Clinical benefit of neoadjuvant anti‐PD‐1/PD‐L1 utilization among different tumors

PD‐1/PD‐L1 (programmed cell death‐1 and programmed death‐ligand 1) inhibitors utilization in neoadjuvant therapy has been assessed in tumors. This study focused on the clinical benefits of neoadjuvant anti‐PD‐1/PD‐L1 therapy. A comprehensive search was conducted in electronic databases to identify eligible studies.
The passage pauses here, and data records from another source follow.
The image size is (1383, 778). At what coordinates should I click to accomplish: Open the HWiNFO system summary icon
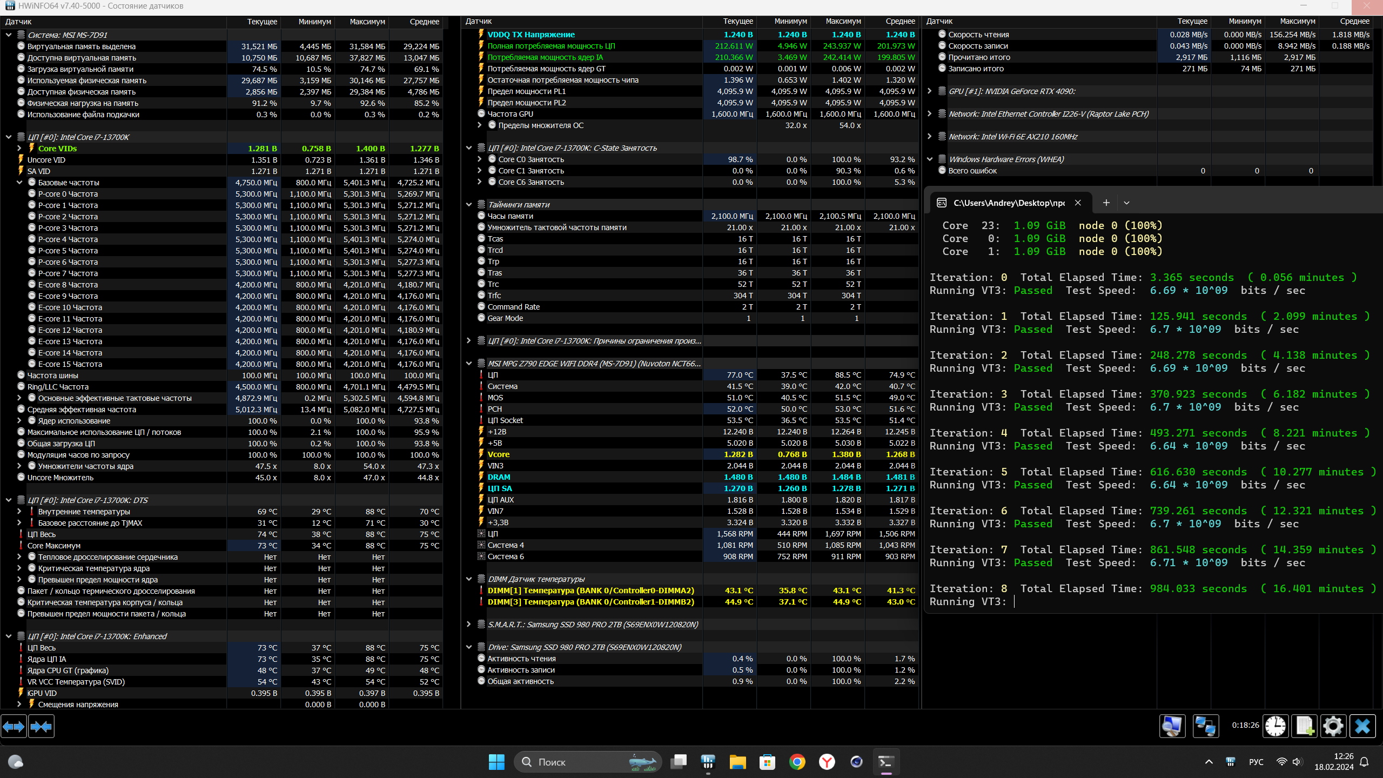tap(1172, 726)
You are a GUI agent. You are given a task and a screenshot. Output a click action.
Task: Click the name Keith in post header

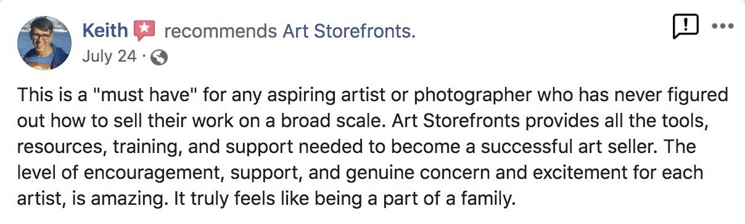coord(105,31)
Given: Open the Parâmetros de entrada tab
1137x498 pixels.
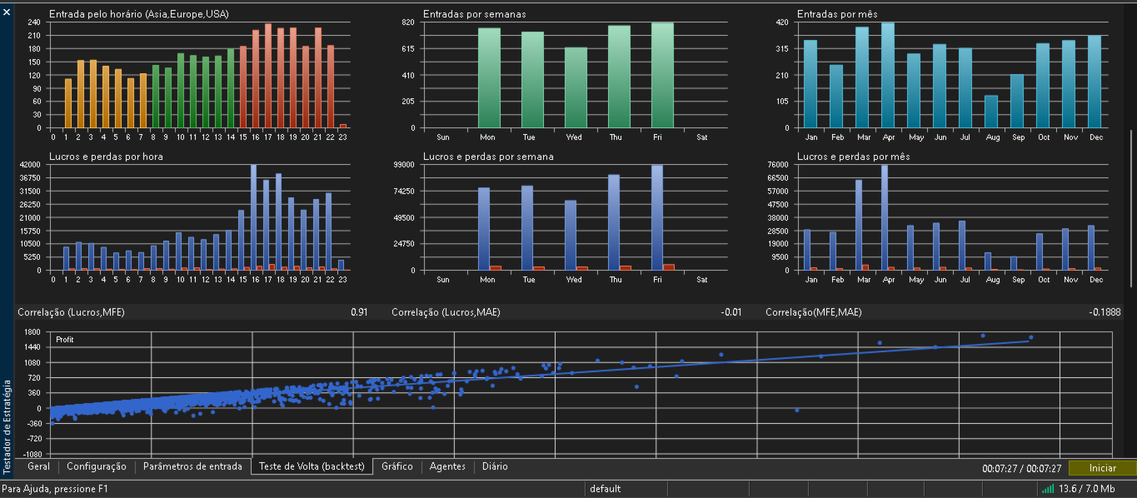Looking at the screenshot, I should (x=192, y=467).
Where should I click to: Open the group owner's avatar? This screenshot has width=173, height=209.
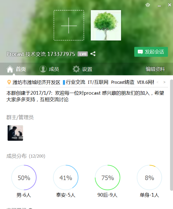coord(15,133)
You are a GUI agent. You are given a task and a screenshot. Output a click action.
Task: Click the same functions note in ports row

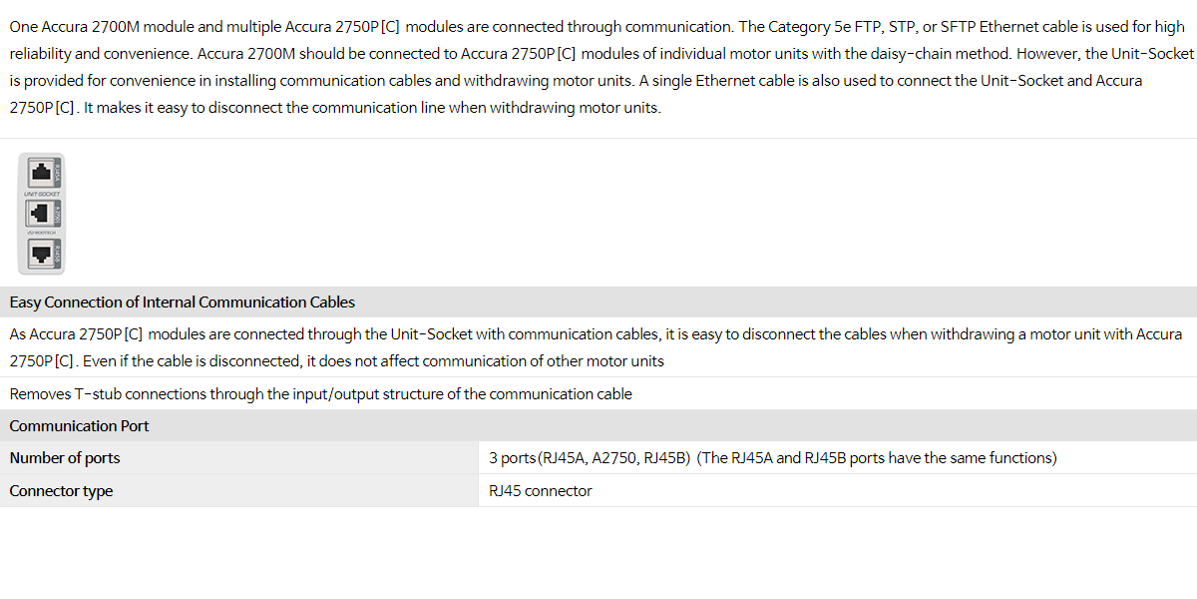tap(877, 458)
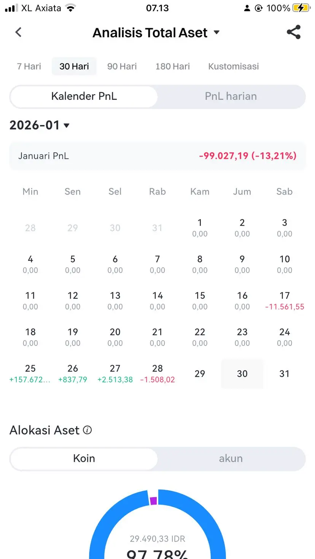The image size is (315, 559).
Task: Select the 7 Hari tab
Action: pos(29,66)
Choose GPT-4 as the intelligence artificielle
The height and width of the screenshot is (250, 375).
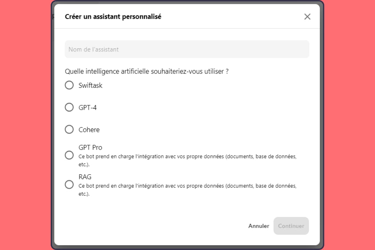point(69,107)
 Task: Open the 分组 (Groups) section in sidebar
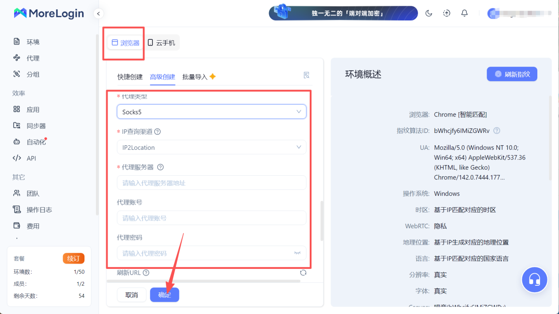tap(33, 74)
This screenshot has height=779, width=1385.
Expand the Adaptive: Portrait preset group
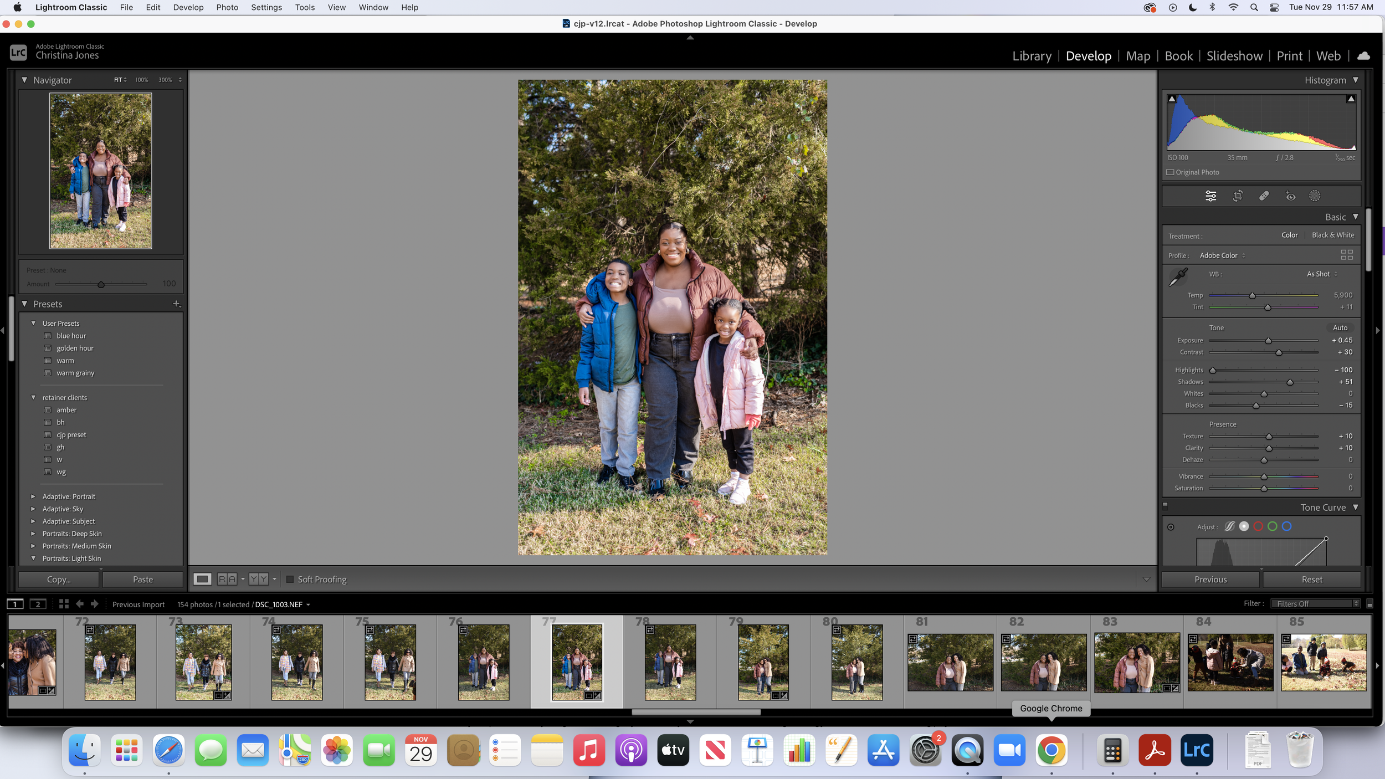pos(33,496)
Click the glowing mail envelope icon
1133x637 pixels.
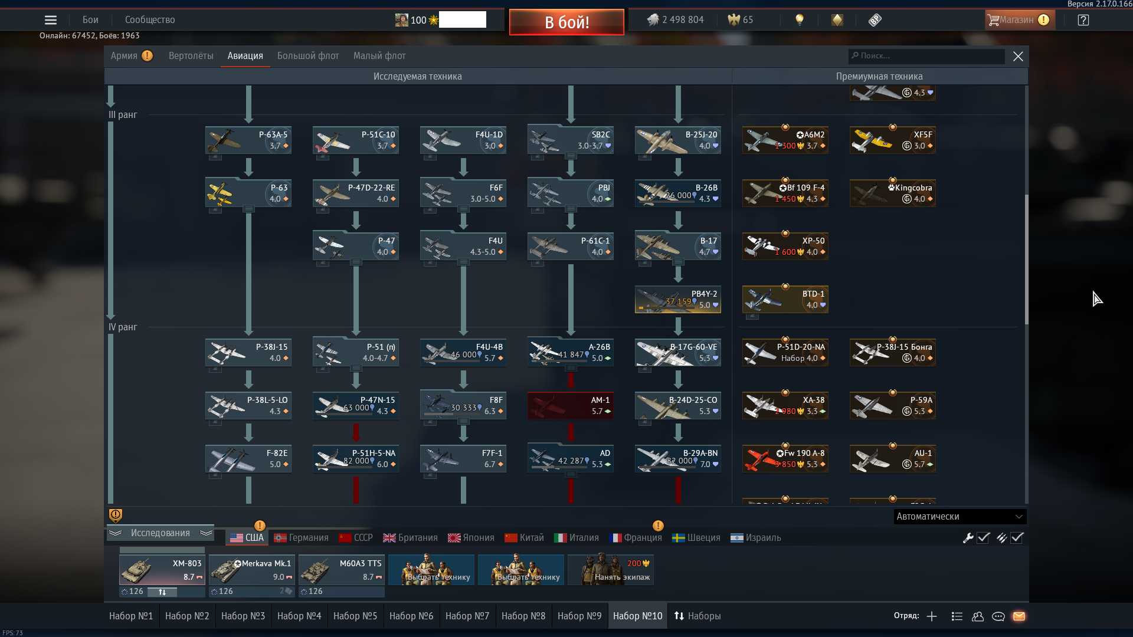1019,616
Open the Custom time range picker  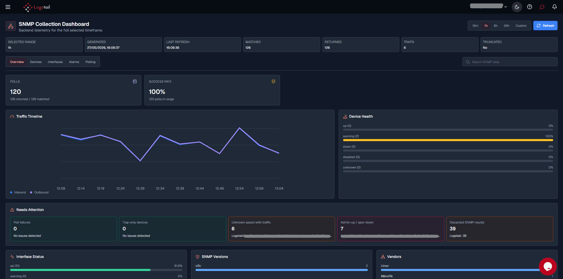pyautogui.click(x=521, y=26)
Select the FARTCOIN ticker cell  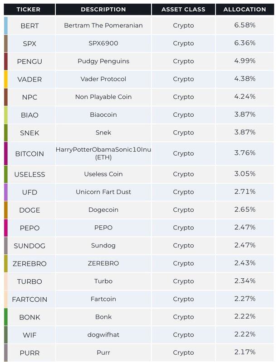coord(29,300)
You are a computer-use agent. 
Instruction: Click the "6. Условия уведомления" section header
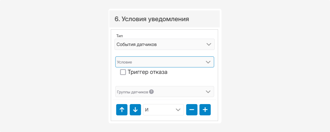pos(152,19)
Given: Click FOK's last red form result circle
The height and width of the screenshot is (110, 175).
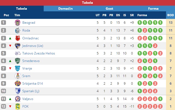Looking at the screenshot, I should point(160,106).
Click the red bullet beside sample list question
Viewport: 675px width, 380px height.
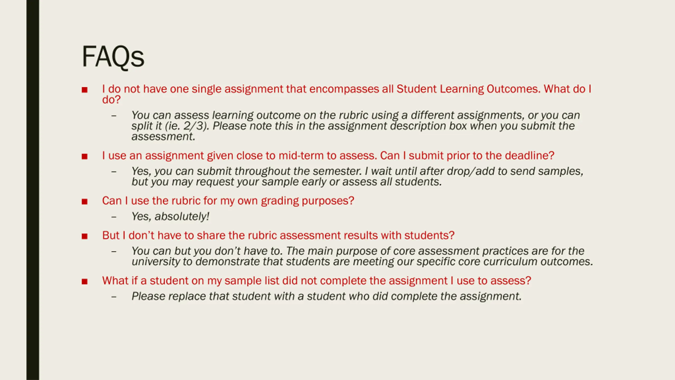(84, 282)
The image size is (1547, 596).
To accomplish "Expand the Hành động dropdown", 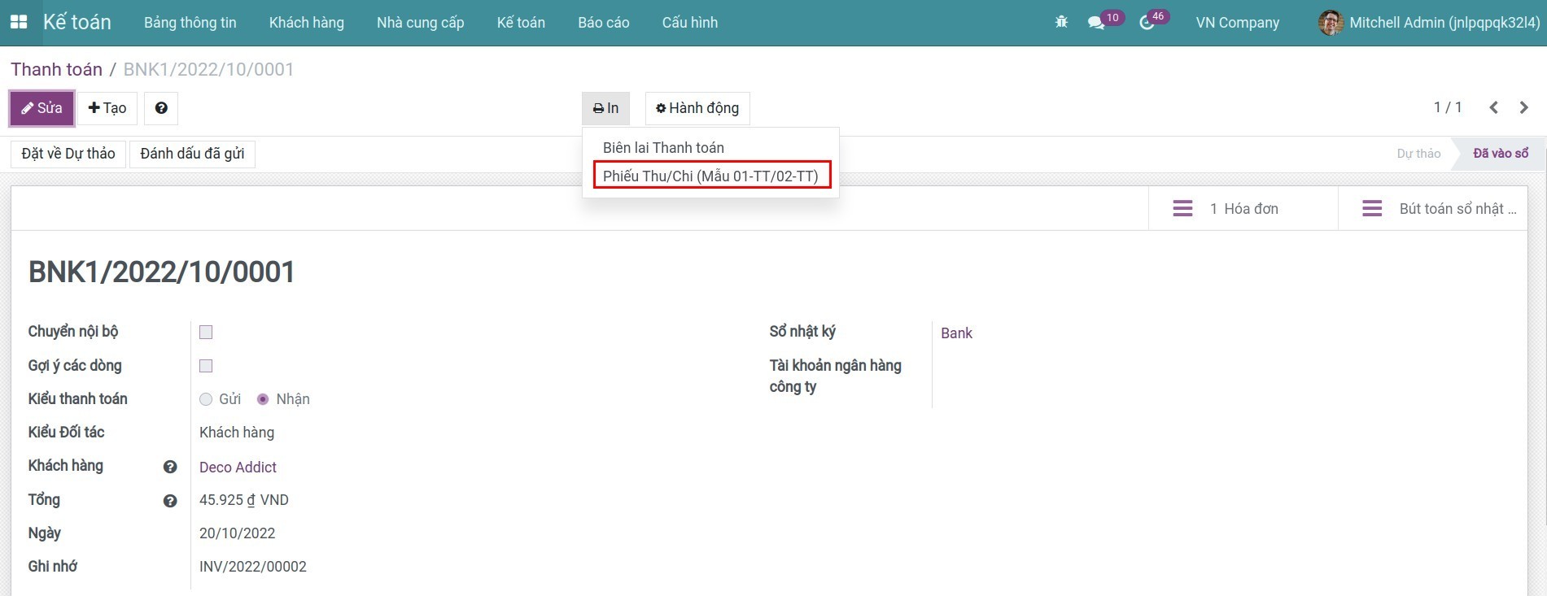I will pos(697,108).
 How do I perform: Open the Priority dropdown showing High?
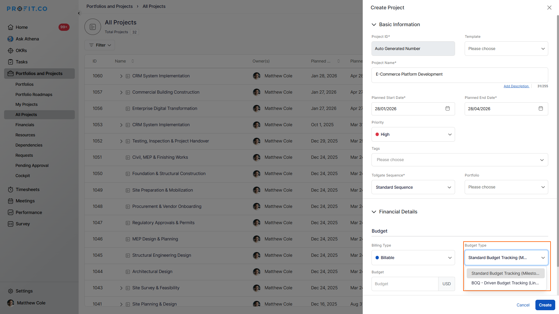coord(413,134)
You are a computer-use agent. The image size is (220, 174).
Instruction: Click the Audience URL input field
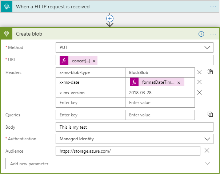click(128, 151)
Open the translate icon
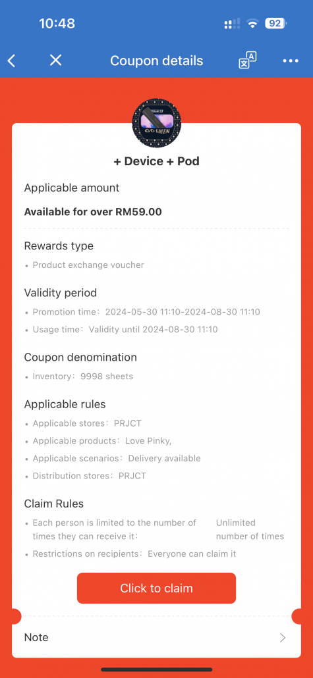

Major response rate (MRR) and complete response rate (CRR) were pooled in this analysis to assess the efficacy of neoadjuvant anti‐PD‐1/PD‐L1 utilization, all grades and high‐grade adverse events (AEs) were pooled to evaluate its safety. Twenty studies were included in this meta‐analysis, with 828 patients suffering from different tumors. The pooled CRR of triple‐negative breast cancer was 0.569 (95% CI 0.514, 0.624, I 2  = 0%) and the pooled MRR of lung cancer was 0.471 (95% CI 0.267, 0.575, I 2  = 0%). The most frequent adverse event was fatigue (0.272 95% CI 0.171, 0.402, I 2  = 87%), and the most common high‐grade adverse event was febrile neutropenia (0.084 95% CI 0.063, 0.112, I 2  = 85%). In conclusion, neoadjuvant anti‐PD‐1/PD‐L1 therapy received satisfactory clinical results in these tumors included.